実はこの「負けパターン」は僕自身が会社員だった頃にはまっていたものです。
今すぐできないことは、後回しにしてもできないのです。
「どうしてこうなった?」に注目する
お金で考えるともっと分かりやすいでしょう。
今すぐ支払えないものは、後でも支払えないのです。
にもかかわらず、
- 「ひょっとすると明日なら払えるかもしれない」
と考えてしまう。
かくして「今だけだから」ということでお金を借りるという行為が正当化されるわけです。
この問題を解決するには、
- 「今は払えないけど明日なら払えるかもしれない」
- 「今はできないけど自宅に持ち帰ればできるかもしれない」
といった間違った“ホログラム”を発生させないようにするしかありません。
“ホログラム”それ自体ではなく、その発生装置に目を向けるようにします。「どうしてこうなった?」に注目するわけです。

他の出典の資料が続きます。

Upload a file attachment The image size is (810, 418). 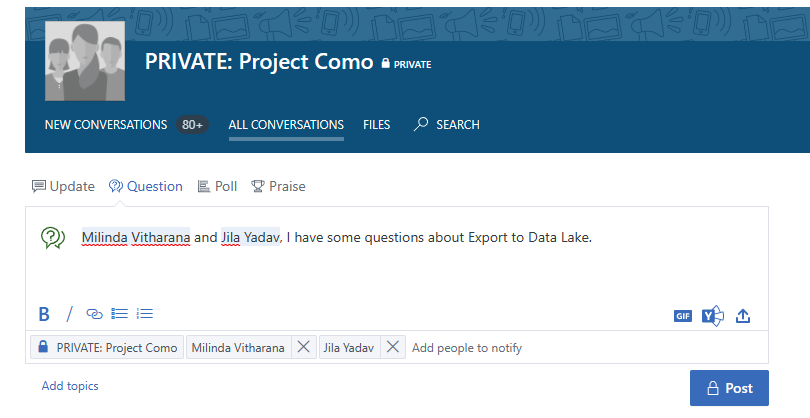click(743, 316)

そのためには、自分のそれまでの行動をつぶさに記録・観察し、「ここで道を踏み外したのか!」というポイントを特定する必要があります。
そのポイントは人によってさまざまですので、一様に「ここ」と一般化することはできません。
冒頭の例でいえば、仕事を持ち帰りたくなるまでにどんな「踏み外し」があったのかを解明することになります。
それが解明できれば、先ほどの“ホログラム”が発生することはなくなるので、「負けパターン」に陥ることもなくなります。
それをせずして、とにかく
- 仕事を持ち帰らない
- 家でお酒を飲まない
といった“対策”を立てても、焼け石に水にしかならないのです。
究極の対策
「どうしてこうなった?」が解明できたら、あとはこれを再発させないようにするための対策を考え、これを実行するだけです。
ところが、ここに落とし穴があります。
それは「なるほど、こうすればいいのか」と納得したうえで「よし、明日からやろう!」と明日に回してしまいがちなことです。

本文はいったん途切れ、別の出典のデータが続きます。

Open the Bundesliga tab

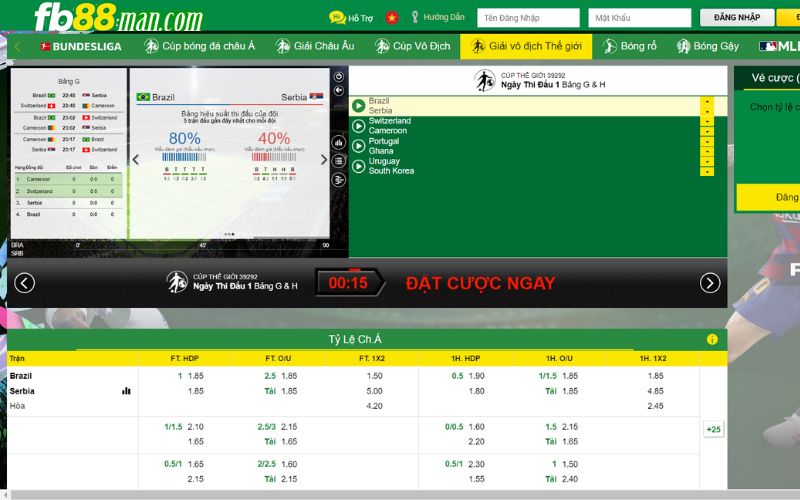tap(80, 46)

対策がはっきりすることで、安心してしまうのでしょう。
では、どうすればいいか?
ここで思い出されるのが『アイデアのつくり方』に載っていた以下のくだり。
説明は簡単至極だが実際にこれを実行するとなると最も困難な種類の知能労働が必要なので、この公式を手に入れたといっても、誰もがこれを使いこなすというわけにはいかない。
これは著者のジェームス・W・ヤング氏の言葉ですが、これに呼応するかのように竹内均氏が同書巻末の「解説」で以下のように書いています。
最後に一つ、重要な注意事項がある。それは方法論や道具に凝ることなく、直ちに仕事を始めよということである。
方法論についての議論の最後にこういうことを言うのは、ややぶち壊しの感じがする。しかし私はそれを言わずにはいられない。
世の中には方法論や道具だけに凝って、結局何らの仕事をもしないでしまった人が大部分である。ワープロやコピーやパソコンが容易に手に入るようになった最近では、この傾向が特に著しい。
私の考えでは、1.好きなことをやり、2.それで食べることができ、3.その上それが他人のためにもいささかの役にたった人生が自己実現の人生であり、理想の人生である。方法論や道具はそのためのものであり、本末を転倒してはならないのである。
ということで、究極の対策は「今すぐにできることから始める」ということになります。